#### [Exercise prompt]
Lines from the one containing "Instruction: Click info" through the last line of the records below need to be repeated exactly; nothing else, and no pictures.

#### [Record extracts]

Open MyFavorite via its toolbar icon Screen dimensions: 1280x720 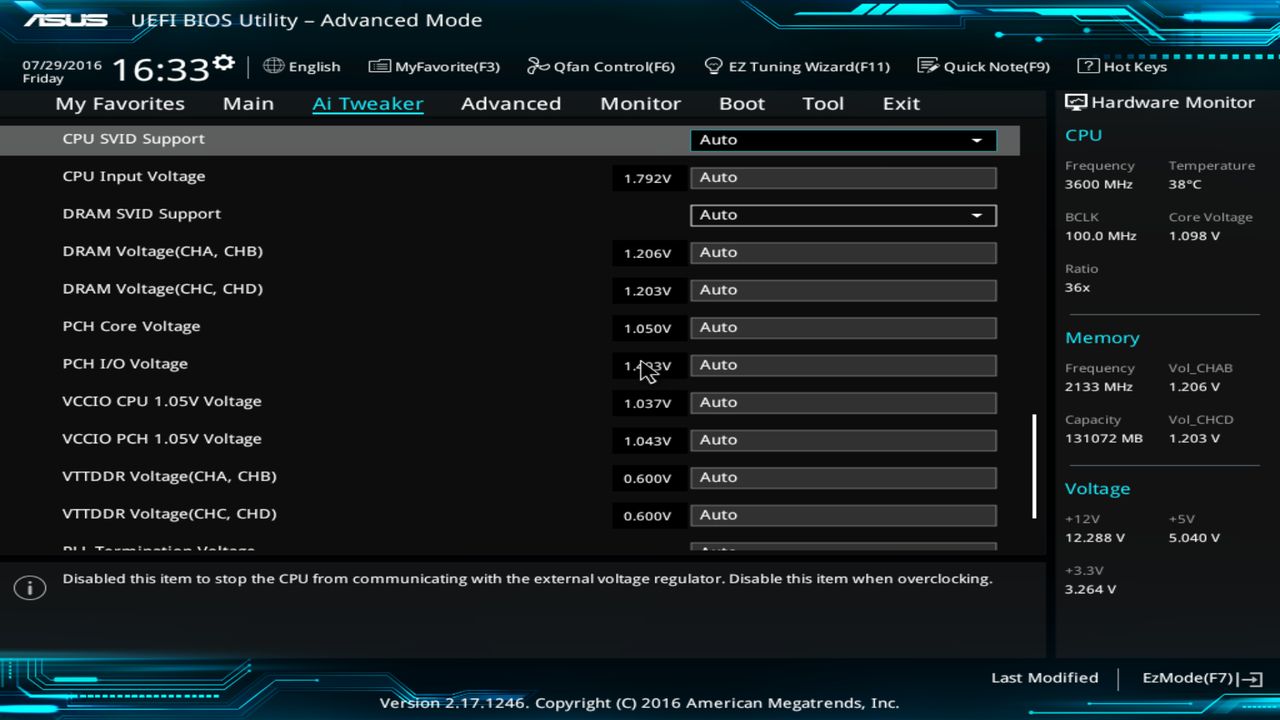coord(380,65)
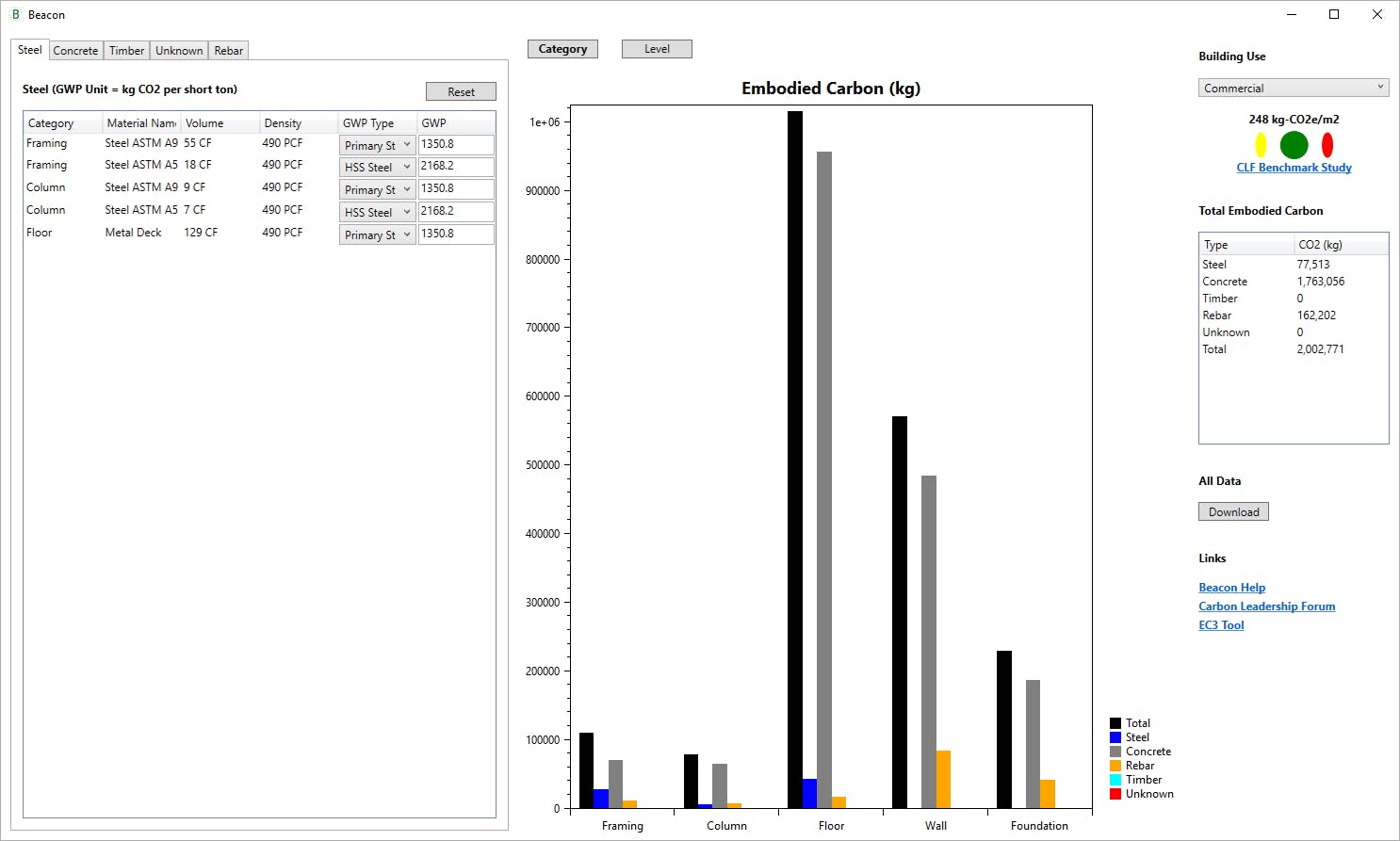Select the red Unknown legend marker
Image resolution: width=1400 pixels, height=841 pixels.
click(x=1115, y=794)
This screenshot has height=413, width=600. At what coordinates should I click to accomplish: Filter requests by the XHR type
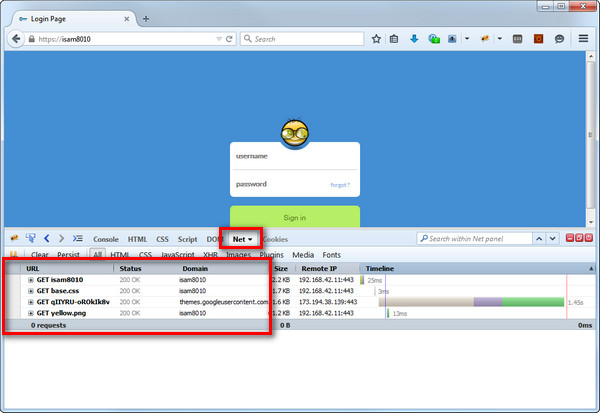point(210,255)
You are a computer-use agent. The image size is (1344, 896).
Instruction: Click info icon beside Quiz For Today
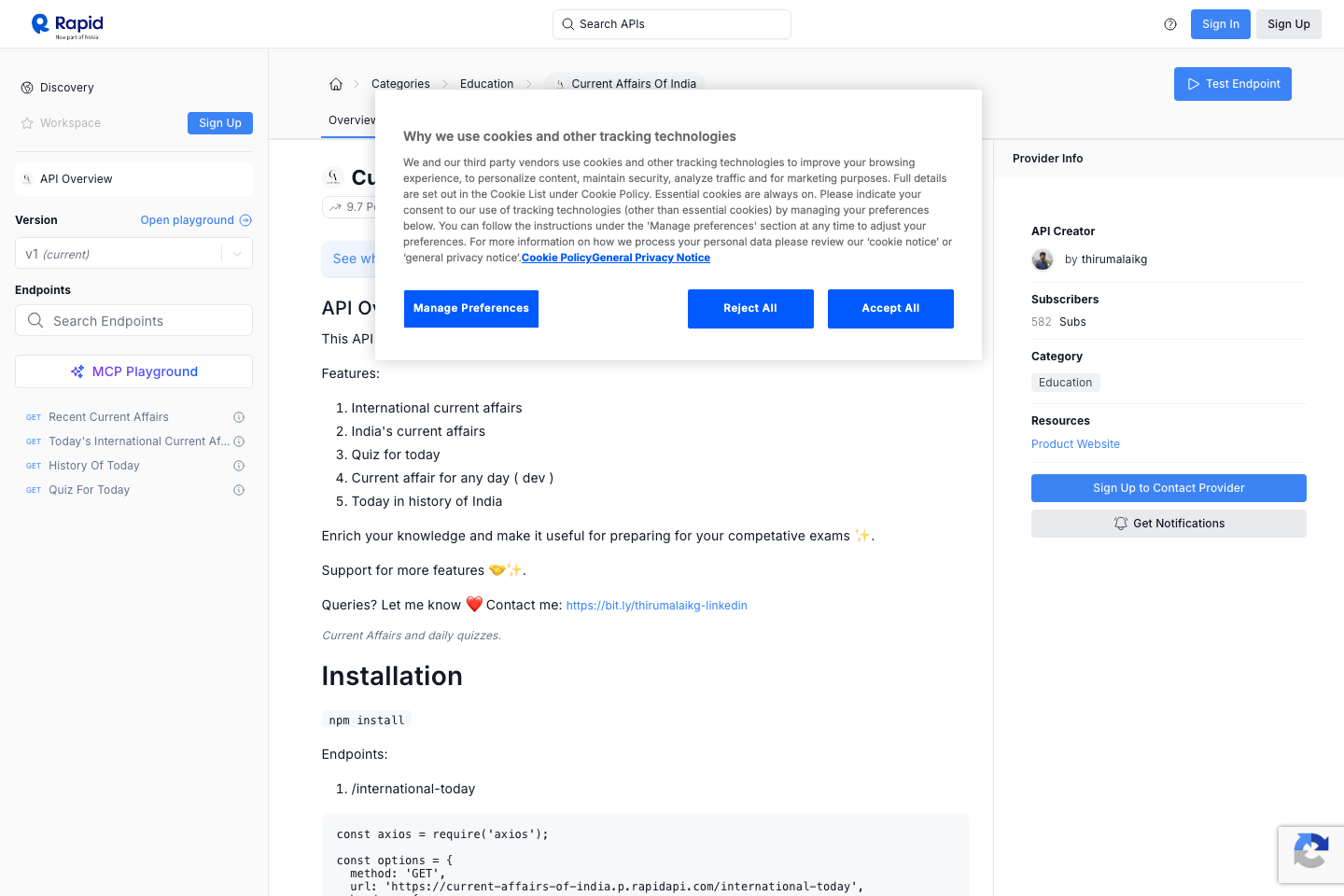pyautogui.click(x=239, y=490)
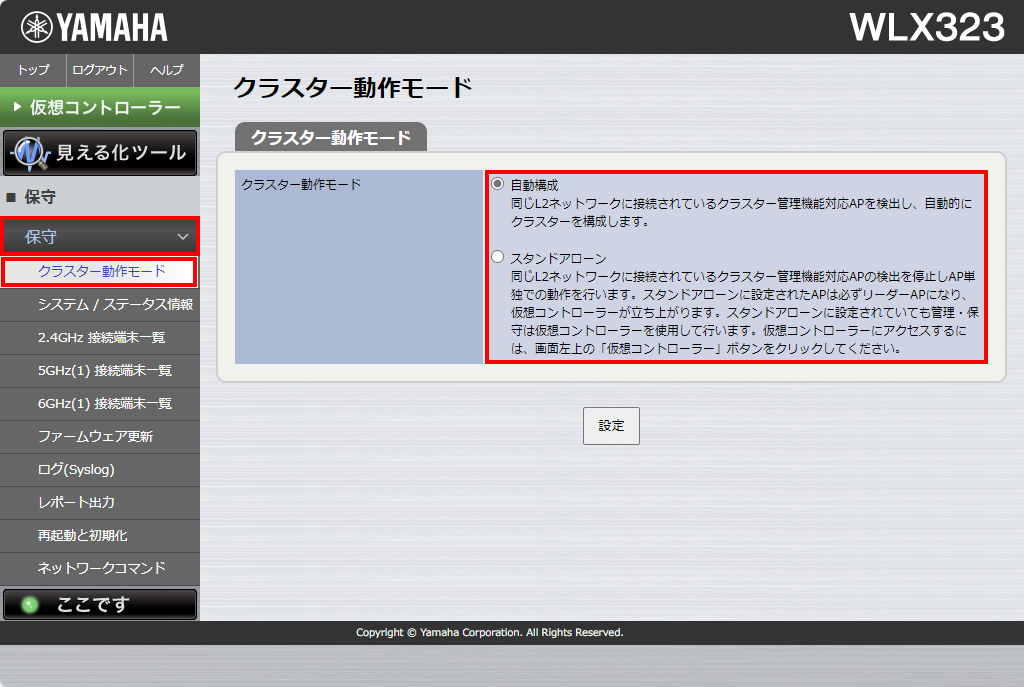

#### [Reply to the task]
Instruction: Click info icon beside Quiz For Today
pyautogui.click(x=239, y=490)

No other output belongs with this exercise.